• **Aim**: From the rows below, pull out every line that contains the word "Select", matching its capitalization.

##### Materials provided

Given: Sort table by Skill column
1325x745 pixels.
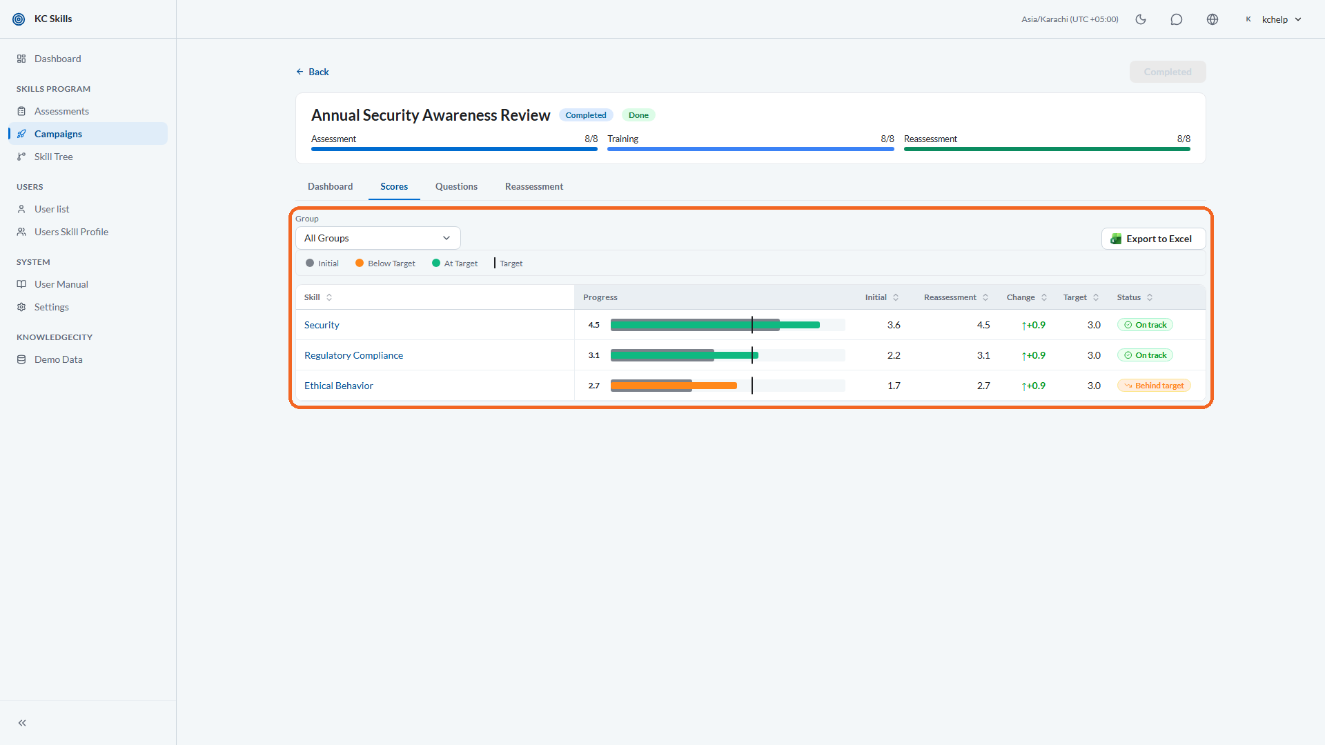Looking at the screenshot, I should (318, 297).
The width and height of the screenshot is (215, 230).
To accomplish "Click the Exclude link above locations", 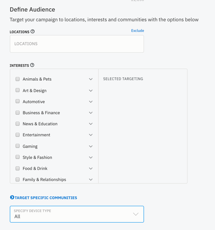I will 138,30.
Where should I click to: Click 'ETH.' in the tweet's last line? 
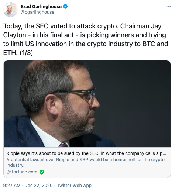pos(10,53)
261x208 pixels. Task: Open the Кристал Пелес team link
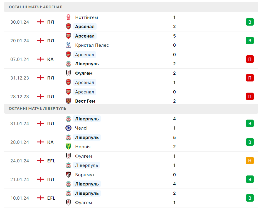coord(92,45)
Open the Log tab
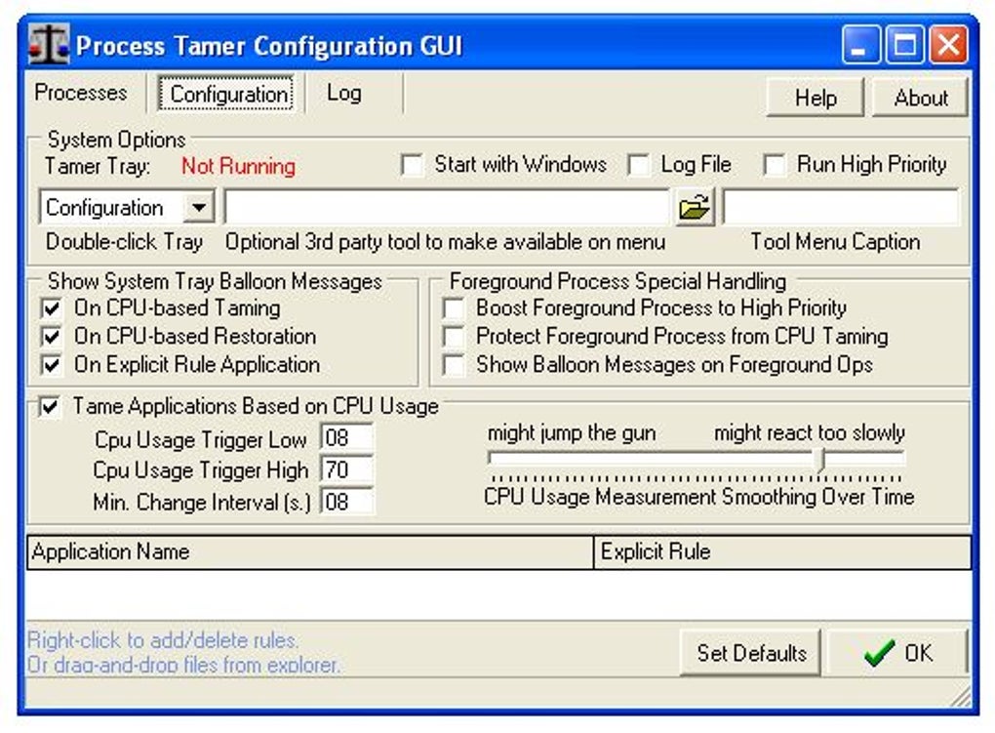 [x=343, y=94]
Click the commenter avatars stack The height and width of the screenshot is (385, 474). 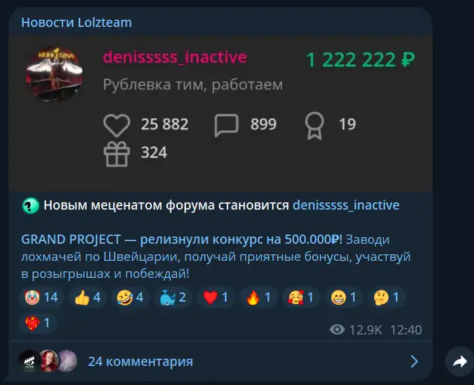coord(48,361)
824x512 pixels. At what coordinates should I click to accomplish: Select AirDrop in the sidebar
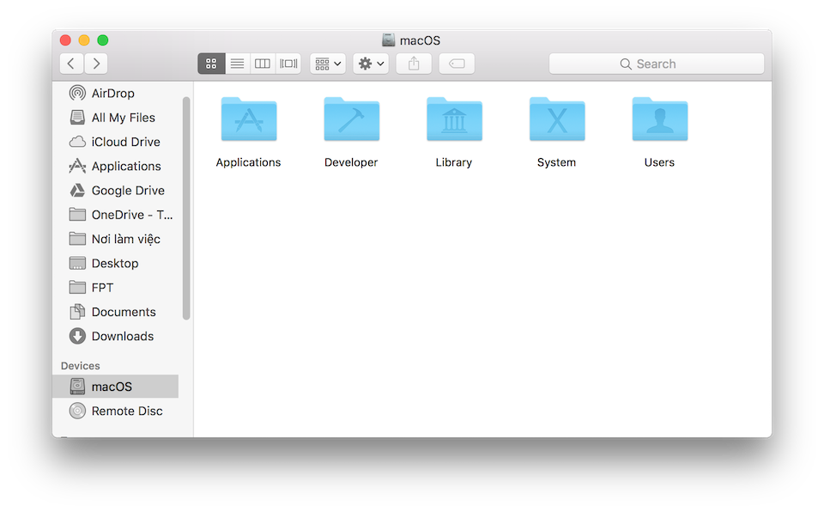pos(112,94)
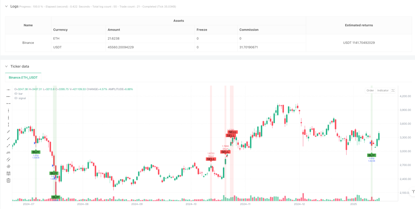The width and height of the screenshot is (415, 209).
Task: Select the Fibonacci lines tool
Action: (x=9, y=173)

##########

• **Task response**:
824x512 pixels. At what coordinates should I click to accomplish: Select AirDrop in the sidebar
Task: Select the Fibonacci lines tool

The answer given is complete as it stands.